To be done: Reproduce everything from the start of the lines down to the line containing "Action: [407, 101]", without changing anything, and leave the pictures out of your answer.

[Item position entries]

— start —

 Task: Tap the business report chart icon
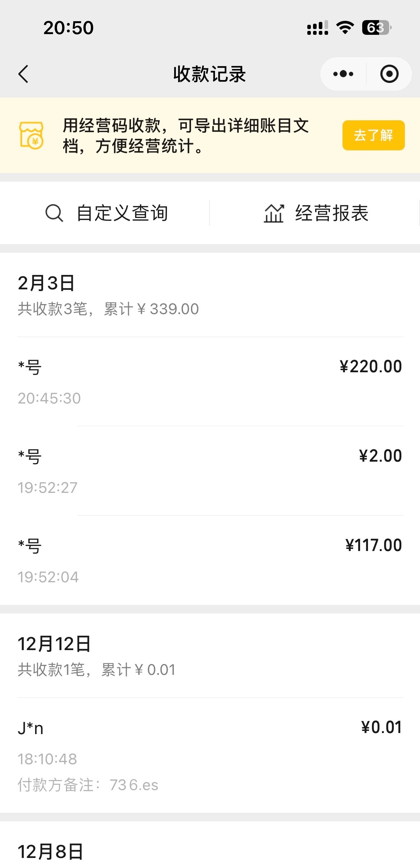pyautogui.click(x=274, y=213)
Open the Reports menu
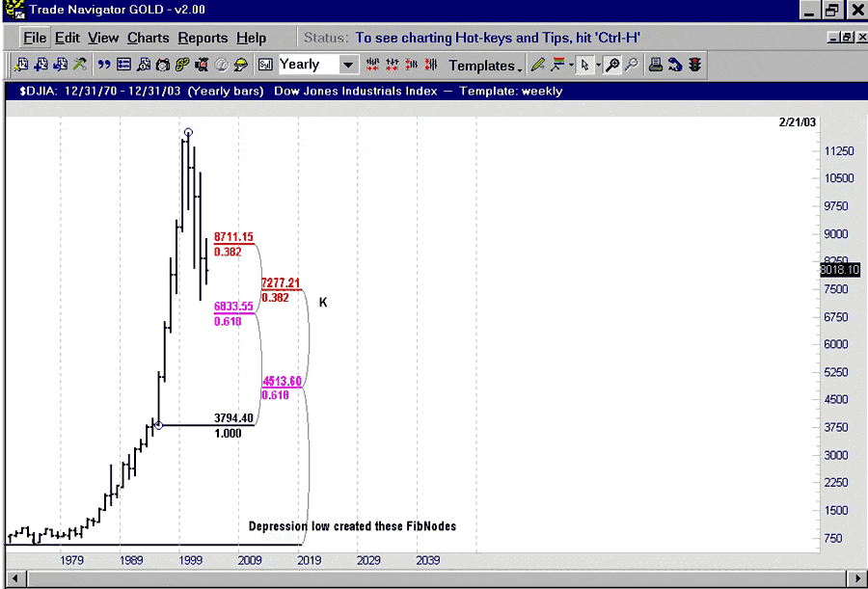Viewport: 868px width, 589px height. coord(203,38)
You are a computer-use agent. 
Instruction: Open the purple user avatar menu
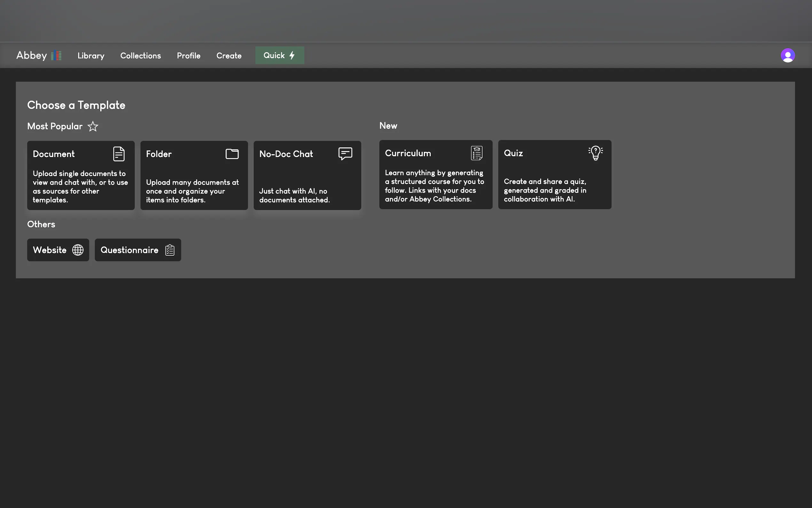787,55
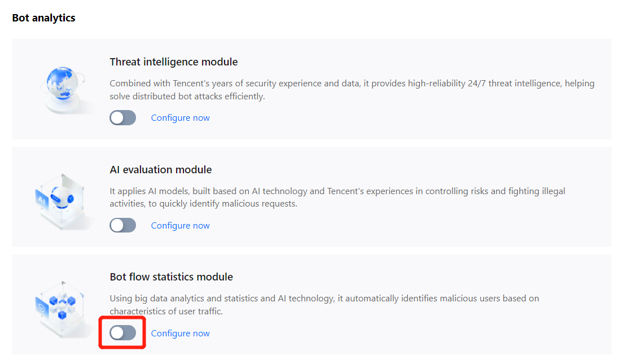
Task: Click the Bot flow statistics module title
Action: (171, 277)
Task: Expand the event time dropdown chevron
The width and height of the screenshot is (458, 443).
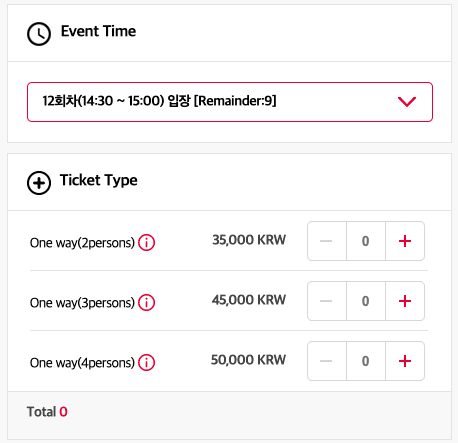Action: [407, 101]
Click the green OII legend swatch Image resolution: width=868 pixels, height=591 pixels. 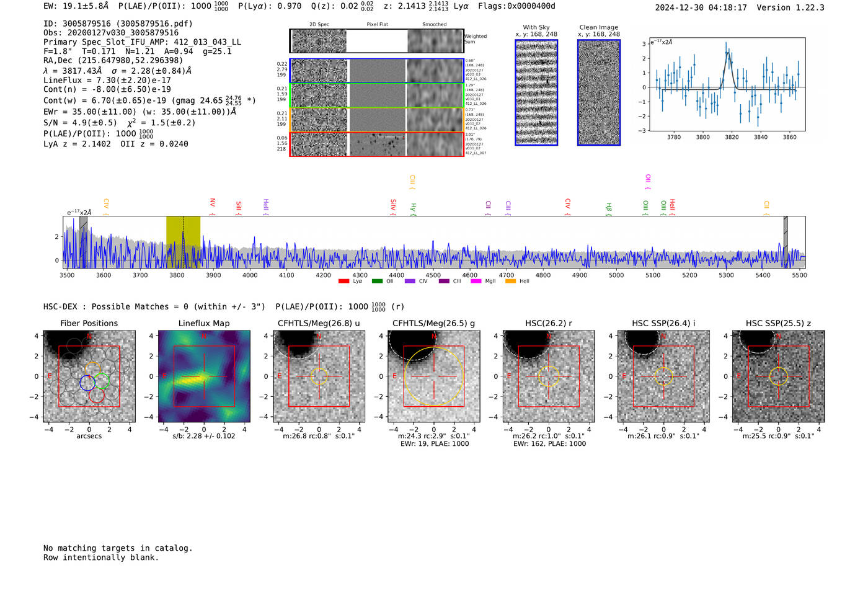pyautogui.click(x=377, y=281)
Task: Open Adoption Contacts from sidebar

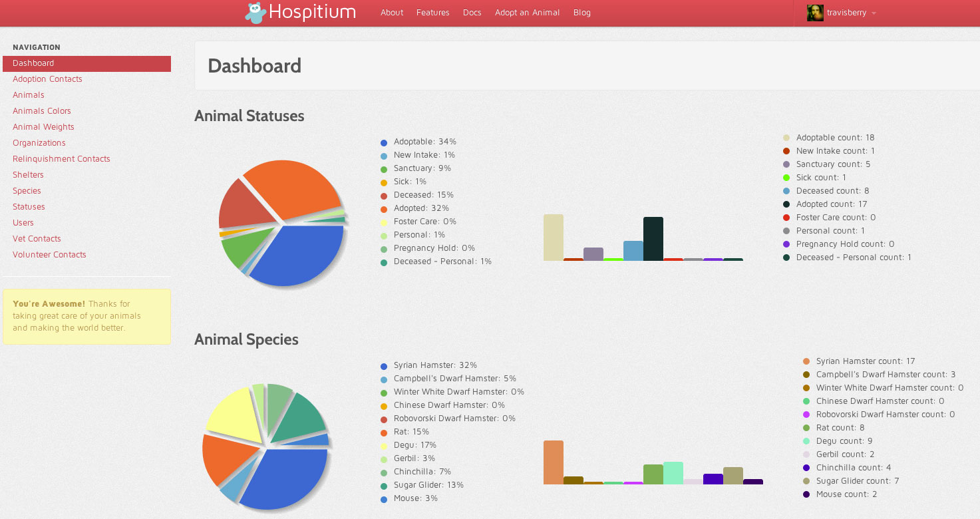Action: click(x=47, y=79)
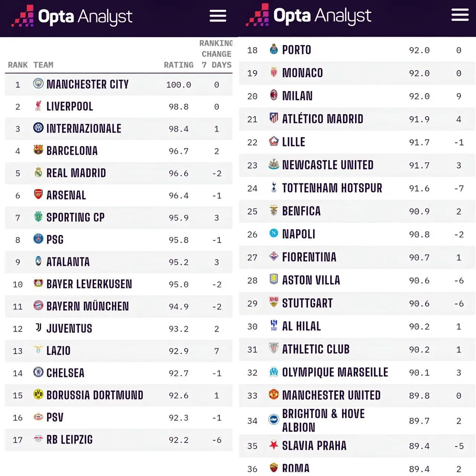This screenshot has height=476, width=476.
Task: Click the Arsenal club crest
Action: point(38,194)
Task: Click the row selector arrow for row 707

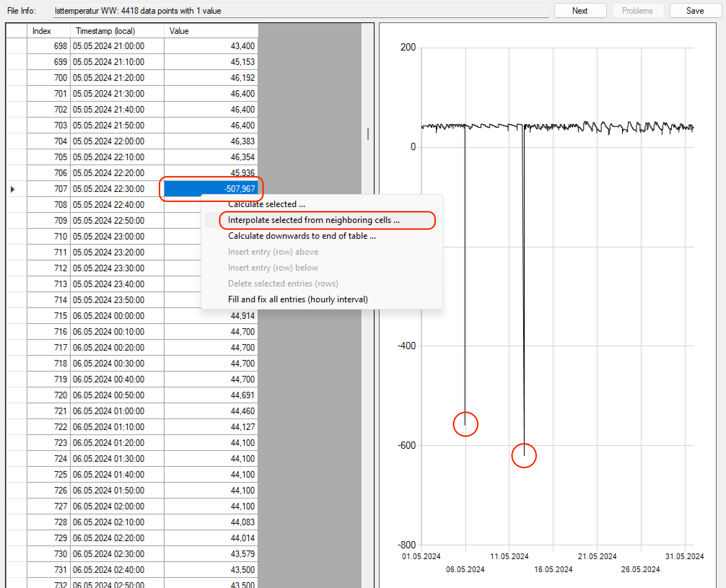Action: coord(13,189)
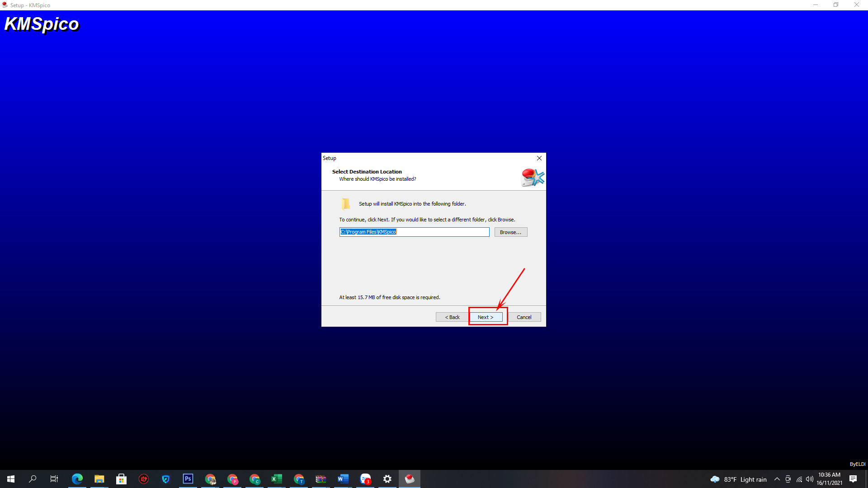Open Microsoft Word from taskbar

tap(343, 479)
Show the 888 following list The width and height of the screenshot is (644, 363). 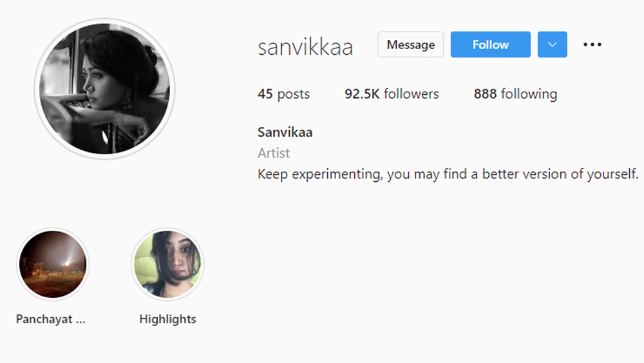515,94
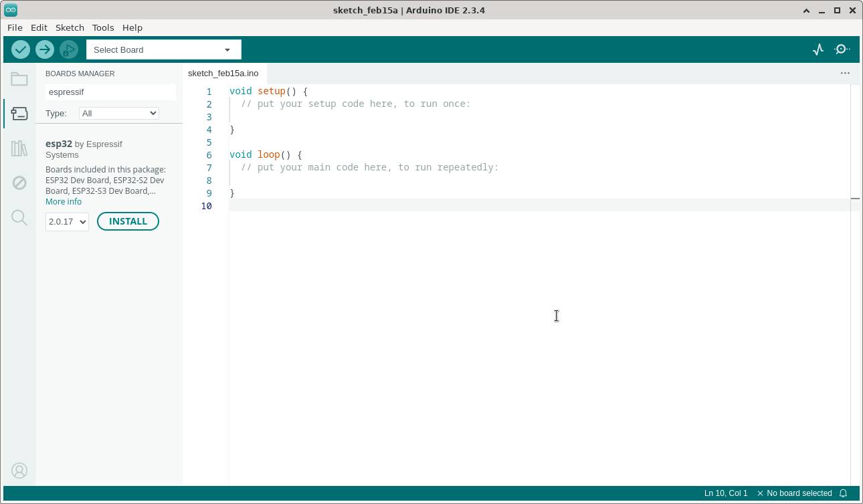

— end —

Complete response:
 Task: Tap the business report chart icon
pyautogui.click(x=274, y=213)
Open the Reports menu
Viewport: 868px width, 589px height. coord(203,38)
You are a computer-use agent. 
Instruction: Open the purple user avatar menu
787,55
Task: Click the Bot flow statistics module title
Action: (171, 277)
Task: Expand the event time dropdown chevron
The width and height of the screenshot is (458, 443).
Action: [407, 101]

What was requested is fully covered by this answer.